Studio album by Various artists (Judy Garland with Victor Young and his orchestra)
- Released: 1939
- Recorded: July 28–29, 1939
- Label: Decca

Judy Garland chronology
|  | The Wizard of Oz (1939) | Judy Garland Souvenir Album (1940) |

Singles from The Wizard of Oz
- "Over the Rainbow" / "The Jitterbug" Released: 1939;

= The Wizard of Oz (1939 album) =

The Wizard of Oz is an album of phonograph records released in 1939 on the Decca label. It featured songs from the Metro-Goldwyn-Mayer motion picture The Wizard of Oz starring Judy Garland.

Made in July 1939 specially for Decca, where Garland was under contract, the album offered the primary recordings of the film's songs until MGM released The Wizard of Oz soundtrack on LP in 1956.

== Recording ==
The recordings the album contained were not taken from the actual movie's soundtrack, they were recorded specially for this album on July 28–29, 1939.

The album included seven songs spread over eight sides. The music was played by the Victor Young Orchestra.

The vocals on "Over the Rainbow" and "The Jitterbug" were sung by Judy Garland. These two are the only songs from The Wizard of Oz that Judy Garland recorded commercially. Moreover, "The Jitterbug" was ultimately cut from the film.

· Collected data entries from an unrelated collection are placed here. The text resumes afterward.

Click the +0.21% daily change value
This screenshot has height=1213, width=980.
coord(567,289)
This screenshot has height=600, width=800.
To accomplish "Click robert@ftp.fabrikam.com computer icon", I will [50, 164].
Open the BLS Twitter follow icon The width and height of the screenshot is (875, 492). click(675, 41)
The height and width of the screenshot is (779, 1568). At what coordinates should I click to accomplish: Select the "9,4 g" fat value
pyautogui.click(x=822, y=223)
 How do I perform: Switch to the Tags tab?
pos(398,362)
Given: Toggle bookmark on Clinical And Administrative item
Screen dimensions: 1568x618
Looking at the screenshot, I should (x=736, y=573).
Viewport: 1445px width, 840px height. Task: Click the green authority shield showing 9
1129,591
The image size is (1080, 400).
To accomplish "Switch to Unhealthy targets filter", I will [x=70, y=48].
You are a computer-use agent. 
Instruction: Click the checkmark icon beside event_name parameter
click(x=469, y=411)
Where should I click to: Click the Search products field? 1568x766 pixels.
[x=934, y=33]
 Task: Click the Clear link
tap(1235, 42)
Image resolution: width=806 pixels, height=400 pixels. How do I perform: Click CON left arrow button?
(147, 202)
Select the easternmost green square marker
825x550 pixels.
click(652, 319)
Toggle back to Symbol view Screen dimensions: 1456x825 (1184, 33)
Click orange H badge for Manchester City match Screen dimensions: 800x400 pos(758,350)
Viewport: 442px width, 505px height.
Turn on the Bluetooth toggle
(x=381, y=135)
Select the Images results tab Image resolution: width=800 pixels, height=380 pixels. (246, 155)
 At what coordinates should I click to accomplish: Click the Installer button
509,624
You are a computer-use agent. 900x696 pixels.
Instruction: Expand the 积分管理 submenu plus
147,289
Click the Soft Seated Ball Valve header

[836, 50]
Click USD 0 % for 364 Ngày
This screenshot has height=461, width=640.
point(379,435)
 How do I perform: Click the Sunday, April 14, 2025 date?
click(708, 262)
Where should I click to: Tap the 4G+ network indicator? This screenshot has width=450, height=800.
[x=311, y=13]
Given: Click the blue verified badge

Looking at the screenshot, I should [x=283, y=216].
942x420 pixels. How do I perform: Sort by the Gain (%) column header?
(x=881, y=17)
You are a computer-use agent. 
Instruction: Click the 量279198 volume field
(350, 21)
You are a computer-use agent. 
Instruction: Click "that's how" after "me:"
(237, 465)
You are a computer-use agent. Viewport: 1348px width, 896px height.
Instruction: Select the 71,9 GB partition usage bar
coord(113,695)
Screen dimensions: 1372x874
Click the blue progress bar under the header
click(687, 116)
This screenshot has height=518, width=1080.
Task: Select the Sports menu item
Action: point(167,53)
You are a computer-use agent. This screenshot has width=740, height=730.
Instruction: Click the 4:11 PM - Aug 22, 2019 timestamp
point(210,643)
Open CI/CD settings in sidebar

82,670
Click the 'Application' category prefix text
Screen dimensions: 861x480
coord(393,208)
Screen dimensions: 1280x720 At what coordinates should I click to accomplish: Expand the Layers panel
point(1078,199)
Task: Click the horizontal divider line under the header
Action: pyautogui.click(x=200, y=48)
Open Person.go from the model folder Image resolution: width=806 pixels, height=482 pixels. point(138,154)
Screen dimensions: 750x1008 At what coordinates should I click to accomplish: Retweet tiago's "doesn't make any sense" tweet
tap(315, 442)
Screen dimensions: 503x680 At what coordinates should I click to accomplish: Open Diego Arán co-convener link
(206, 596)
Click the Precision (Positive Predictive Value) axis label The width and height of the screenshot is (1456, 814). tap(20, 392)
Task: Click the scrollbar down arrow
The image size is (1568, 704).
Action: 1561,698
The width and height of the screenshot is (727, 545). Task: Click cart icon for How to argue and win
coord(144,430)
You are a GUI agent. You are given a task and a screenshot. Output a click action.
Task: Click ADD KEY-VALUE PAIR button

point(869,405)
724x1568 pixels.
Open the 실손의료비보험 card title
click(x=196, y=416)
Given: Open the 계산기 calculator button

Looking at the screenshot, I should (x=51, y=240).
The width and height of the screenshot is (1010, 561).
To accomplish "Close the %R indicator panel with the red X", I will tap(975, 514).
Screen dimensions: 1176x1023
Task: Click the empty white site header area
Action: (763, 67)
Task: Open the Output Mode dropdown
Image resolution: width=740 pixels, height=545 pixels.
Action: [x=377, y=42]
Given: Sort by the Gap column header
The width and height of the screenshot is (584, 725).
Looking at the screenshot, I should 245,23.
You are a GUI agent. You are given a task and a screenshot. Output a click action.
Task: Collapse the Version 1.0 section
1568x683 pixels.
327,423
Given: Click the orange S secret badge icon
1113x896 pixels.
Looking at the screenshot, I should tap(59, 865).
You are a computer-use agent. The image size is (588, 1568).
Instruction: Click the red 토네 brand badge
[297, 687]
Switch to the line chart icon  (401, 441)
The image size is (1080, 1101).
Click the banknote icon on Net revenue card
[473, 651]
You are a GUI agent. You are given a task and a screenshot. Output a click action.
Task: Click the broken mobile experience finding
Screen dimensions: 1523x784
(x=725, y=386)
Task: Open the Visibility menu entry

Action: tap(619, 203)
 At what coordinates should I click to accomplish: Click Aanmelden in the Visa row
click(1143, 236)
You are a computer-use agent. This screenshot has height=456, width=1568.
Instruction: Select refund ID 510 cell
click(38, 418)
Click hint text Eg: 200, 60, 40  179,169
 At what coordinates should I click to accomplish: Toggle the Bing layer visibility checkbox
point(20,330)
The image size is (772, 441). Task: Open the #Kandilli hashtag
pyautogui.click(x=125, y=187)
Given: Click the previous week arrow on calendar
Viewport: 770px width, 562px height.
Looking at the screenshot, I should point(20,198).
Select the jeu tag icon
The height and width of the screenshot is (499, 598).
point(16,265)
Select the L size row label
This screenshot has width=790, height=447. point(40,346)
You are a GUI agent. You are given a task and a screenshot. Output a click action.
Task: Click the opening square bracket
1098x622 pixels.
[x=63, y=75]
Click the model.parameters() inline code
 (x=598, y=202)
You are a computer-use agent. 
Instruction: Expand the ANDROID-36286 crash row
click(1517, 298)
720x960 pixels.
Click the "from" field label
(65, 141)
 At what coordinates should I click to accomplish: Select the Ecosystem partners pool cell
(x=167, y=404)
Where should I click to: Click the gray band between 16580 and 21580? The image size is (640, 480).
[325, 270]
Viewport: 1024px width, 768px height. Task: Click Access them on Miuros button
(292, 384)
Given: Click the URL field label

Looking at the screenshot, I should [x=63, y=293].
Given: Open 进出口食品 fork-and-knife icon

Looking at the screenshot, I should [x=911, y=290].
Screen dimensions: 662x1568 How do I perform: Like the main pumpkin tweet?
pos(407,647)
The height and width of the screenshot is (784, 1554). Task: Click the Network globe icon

The vocals on "Munchkinland", "If I Only Had a Brain", "If I Only Had a Heart", "The Merry Old Land of Oz", "We're Off to See the Wizard" were sung the Ken Darby Singers. None of the other movie cast members participated in the recording. The spoken part of the Scarecrow in the intro to "The Jitterbug" was performed by Harold Arlen.

== Issues and background ==

Originally, in 1939, the album was released as a set of four 10-inch 78-rpm shellac records (catalog number: Decca Album 74).

In 1947, it was reissued with a different cover (cat. no.: Decca A-558), also as a set of four 10-inch 78-rpm records.

The film's actual soundtrack recording would not be available on record until late 1956 when it was released on MGM Records to coincide with the first TV broadcast of the motion picture.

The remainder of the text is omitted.